In summary, we illustrated the application of a set of analytic methods for assessing the reproducibility, geographic transportability and temporal transportability of clinical prediction models. We focused here on the traditional concept of validity, i.e. assessing performance, specifically calibration and discrimination, in subjects not considered at model development. An alternative perspective is to evaluate geographic and temporal effects within the full data set [24]. We expand on this perspective in a companion article [25]. Understanding the purpose of each validation approach, its strengths and limitations, as well as its interpretation, will permit investigators to better assess the performance of clinical prediction models as well as to assess the quality of validations presented in the literature.

What is new?

Key findings

  • Using data on patients hospitalized with heart failure in the Canadian province of Ontario and a previously-derived clinical prediction model, we found that several strategies to quantify model performance showed similar overall results, with moderate variation in center-specific performance.

  • Ninety-five percent prediction intervals for a new hospital-specific c-statistic were moderately wide in each of the two time periods.
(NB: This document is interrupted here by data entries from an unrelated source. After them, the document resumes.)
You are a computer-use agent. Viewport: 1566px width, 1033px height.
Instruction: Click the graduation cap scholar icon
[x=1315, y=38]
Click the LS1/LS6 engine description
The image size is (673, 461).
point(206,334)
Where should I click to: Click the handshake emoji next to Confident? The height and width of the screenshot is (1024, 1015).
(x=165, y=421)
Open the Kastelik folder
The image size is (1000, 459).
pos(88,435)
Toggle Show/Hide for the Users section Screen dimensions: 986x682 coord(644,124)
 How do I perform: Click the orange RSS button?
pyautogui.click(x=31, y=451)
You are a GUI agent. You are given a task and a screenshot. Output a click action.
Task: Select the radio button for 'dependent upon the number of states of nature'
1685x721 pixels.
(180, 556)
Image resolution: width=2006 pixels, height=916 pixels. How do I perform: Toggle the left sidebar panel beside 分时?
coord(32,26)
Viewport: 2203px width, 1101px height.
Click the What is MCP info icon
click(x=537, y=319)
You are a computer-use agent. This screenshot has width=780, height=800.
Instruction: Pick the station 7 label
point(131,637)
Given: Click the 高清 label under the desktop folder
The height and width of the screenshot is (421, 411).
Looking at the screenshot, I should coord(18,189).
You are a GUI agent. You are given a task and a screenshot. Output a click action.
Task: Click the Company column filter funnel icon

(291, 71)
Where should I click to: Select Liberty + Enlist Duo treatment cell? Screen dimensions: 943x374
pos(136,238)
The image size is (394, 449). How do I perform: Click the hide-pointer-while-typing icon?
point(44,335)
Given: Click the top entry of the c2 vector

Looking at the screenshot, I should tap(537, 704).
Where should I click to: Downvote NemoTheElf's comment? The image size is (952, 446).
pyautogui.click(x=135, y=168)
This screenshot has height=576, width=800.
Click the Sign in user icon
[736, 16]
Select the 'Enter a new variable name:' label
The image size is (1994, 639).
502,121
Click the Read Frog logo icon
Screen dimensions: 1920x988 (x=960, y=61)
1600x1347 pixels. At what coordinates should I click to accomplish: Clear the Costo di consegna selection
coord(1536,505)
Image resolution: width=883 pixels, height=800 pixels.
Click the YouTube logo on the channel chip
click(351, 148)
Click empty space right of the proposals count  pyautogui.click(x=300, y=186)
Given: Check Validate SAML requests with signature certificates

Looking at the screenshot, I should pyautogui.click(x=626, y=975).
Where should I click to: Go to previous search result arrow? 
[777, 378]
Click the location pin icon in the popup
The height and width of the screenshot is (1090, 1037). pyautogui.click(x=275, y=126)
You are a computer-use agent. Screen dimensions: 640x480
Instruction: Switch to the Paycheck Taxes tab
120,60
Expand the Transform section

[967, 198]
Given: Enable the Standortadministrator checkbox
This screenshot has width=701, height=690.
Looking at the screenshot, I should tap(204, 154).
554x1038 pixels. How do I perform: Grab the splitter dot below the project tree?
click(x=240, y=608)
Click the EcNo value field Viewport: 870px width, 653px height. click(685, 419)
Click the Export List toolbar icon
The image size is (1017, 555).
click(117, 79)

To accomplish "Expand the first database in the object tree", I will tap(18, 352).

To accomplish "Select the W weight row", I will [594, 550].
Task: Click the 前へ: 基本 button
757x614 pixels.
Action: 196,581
What this adds to what is known

  • Bootstrap correction for optimism resulted in a similar overall estimate of model performance as a leave-one-hospital-out approach, in which each hospital was used once for model validation.

  • Random-effects meta-analysis provided insight into the variability of center-specific performance measures as an indication of geographical transportability of a prediction model, when the focus is on within-center performance of the model.

What is the implication/what should change now

  • Appropriate statistical methods should be used to quantify the geographic and temporal portability of clinical prediction models.

  • Validation studies of clinical prediction models should carefully describe whether overall validity of a model is reported, or that transportability is addressed by assessment of geographical or temporal variability in performance.

Acknowledgments

This study was supported by the Institute for Clinical Evaluative Sciences (ICES), which is funded by an annual grant from the Ontario Ministry of Health and Long-Term Care (MOHLTC). The opinions, results and conclusions reported in this paper are those of the authors and are independent from the funding sources. No endorsement by ICES or the Ontario MOHLTC is intended or should be inferred. This research was supported by an operating grant from the Canadian Institutes of Health Research (CIHR) (MOP 86508). Dr. Austin is supported in part by a Career Investigator award from the Heart and Stroke Foundation. Dr. Lee is supported by a Clinician-Scientist award from the CIHR. Dr. Steyerberg and Mr. Van Klaveren are supported in part by a U award (AA022802, value of personalized risk information). Mr. van Klaveren and Dr. Vergouwe are supported in part by the Netherlands Organisation for Scientific Research (grant 917.11.383). The Enhanced Feedback for Effective Cardiac Treatment (EFFECT) data used in the study was funded by a CIHR Team Grant in Cardiovascular Outcomes Research. These datasets were linked using unique, encoded identifiers and analyzed at the Institute for Clinical Evaluative Sciences (ICES).